* **Data supplied**:

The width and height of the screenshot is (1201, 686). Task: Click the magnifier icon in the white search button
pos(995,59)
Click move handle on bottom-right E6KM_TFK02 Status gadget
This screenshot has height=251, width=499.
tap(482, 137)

* **Exercise**:
Please copy out every line shown above, exactly.

* **Answer section**:
The width and height of the screenshot is (1201, 686). Task: Click the magnifier icon in the white search button
pos(995,59)
Click move handle on bottom-right E6KM_TFK02 Status gadget
This screenshot has height=251, width=499.
tap(482, 137)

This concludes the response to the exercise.